「植民地ニッポン」の作り方。米国と自民売国政府は“よく働きよく従う”優良属国をどう実現したか?

 

ニッポンを「自己責任社会」「市場原理主義化」「弱肉強食化」へと向かわせた米国からの命令「年次改革要望書」の中身!

ちなみに、主だった内政干渉の「米国の命令とその狙い」は以下の通りです。ざっと、見ておきましょう。

●「金融自由化」(1996年)……米国の金融機関参入障壁の排除が狙いで、元本保証のない金融商品の増加を招いた。

●「独禁法改訂」(1997年)……金融持株会社および持株会社を解禁。ここから「〇〇ホールディングス」の名称が続々登場。

●「NTT分割民営化」(1997年)……すでに電電公社から民営化されていたNTTが未だ市場を独占し、米国企業の参入を阻んでいるとして99年までに4分割。

●「旧大蔵省から金融監督庁設立・分離」(1998年)……不良債権処理の過程で、金融監督庁を総理府外局に設置、のち金融庁として内閣府の外局に移設(2000年)。

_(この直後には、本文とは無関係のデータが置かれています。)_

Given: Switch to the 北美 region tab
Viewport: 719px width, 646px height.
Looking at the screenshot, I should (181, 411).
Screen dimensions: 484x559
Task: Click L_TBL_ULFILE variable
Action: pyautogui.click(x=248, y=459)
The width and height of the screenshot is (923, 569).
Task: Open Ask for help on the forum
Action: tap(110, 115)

●「建築基準法改訂」(1998年)……1981年改訂の新耐震基準の建築工法が米国の建築工法に合わないとして「仕様規定」を「性能規定」に変更。

●「労働基準法改訂」(1998年)……裁量労働制の対象を拡大。将来の高度プロフェッショナル(ホワイトカラー・エグゼンプション制)の「残業代ゼロ化」への布石。のちの「働き方改革」へ。

●「労働者派遣法の自由化」(1999年)……日雇い派遣解禁、派遣対象業種の拡大で、何でもアリの派遣に。

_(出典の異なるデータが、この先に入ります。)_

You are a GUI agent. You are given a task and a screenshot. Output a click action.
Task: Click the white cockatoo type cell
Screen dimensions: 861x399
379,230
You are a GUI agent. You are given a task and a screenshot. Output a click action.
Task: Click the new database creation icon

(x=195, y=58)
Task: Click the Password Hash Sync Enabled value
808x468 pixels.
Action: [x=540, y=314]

●「時価会計制度導入」(2000年)……金融商品の時価会計化を推進。

●「大店法廃止」(2000年)……米国企業の大規模出店を妨げる参入障壁ゆえに廃止(トイザらスの新潟出店トラブルが起点)。大規模出店を野放しにすることで、商店街の「シャッター通り化」を推進。

●「特殊法人改革」(2002年)……旧小泉内閣で推進。

●「健康保険3割負担導入」(2003年)……84年から1割負担が97年から2割負担になり、この03年から3割負担になった。

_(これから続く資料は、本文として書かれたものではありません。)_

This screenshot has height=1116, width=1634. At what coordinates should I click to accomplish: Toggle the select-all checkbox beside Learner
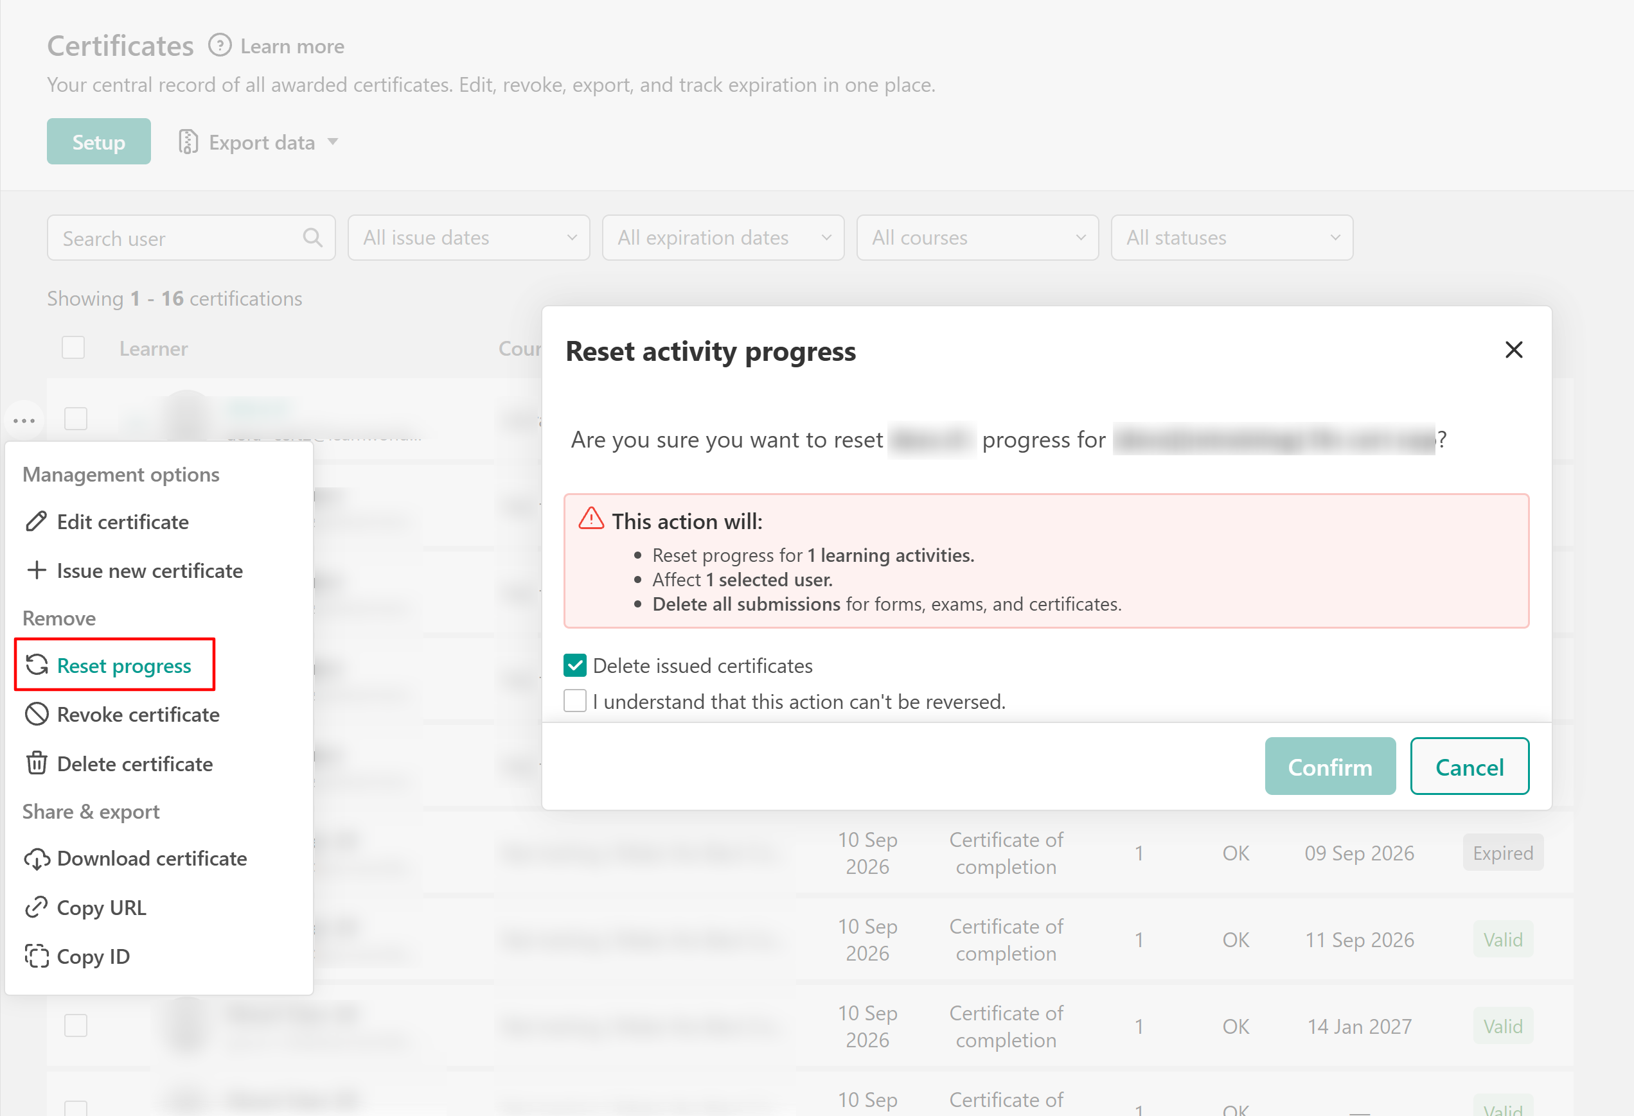(73, 348)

●「医薬品販売の規制緩和」(2003年)……旧小泉内閣で推進。OTC医薬品分類によるスイッチ化で第3類医薬品のネット販売が可能に。

●「特許法・著作権法改訂」(2004年)……旧小泉内閣で推進。米国の国益重視で、まずは映画の著作権の保護期間を50年から70年に延長。2018年以降は映画以外にも保護期間を70年に延長。

●「法科大学院設置」(2004年)……法曹人口を増やし、米国企業が弁護士を安く活用できるようにするために推進。

●「混合診療の一部解禁」(2005年)……旧小泉内閣で推進。国民皆保険制度を形骸化し、米国の自由診療・金儲け医療化をすすめるための布石。貧乏人は医者に行けなくなる。

●「日本道路公団解散」(2005年)……分割民営化スタート。

●「郵政民営化法」(2005年)……蓄えられた335兆円の貯蓄と保険のカネを米国金融へ提供する道へ(旧小泉内閣)。

●「三角合併解禁」(2007年)……合併時に親会社の株交付可能に。巨大な米国企業が日本企業買収時の利便性を強化。

●「独禁法強化・改訂」(2009年)……課徴金制度追加、懲役刑引上げ、企業結合の株式取得事前届け出制など。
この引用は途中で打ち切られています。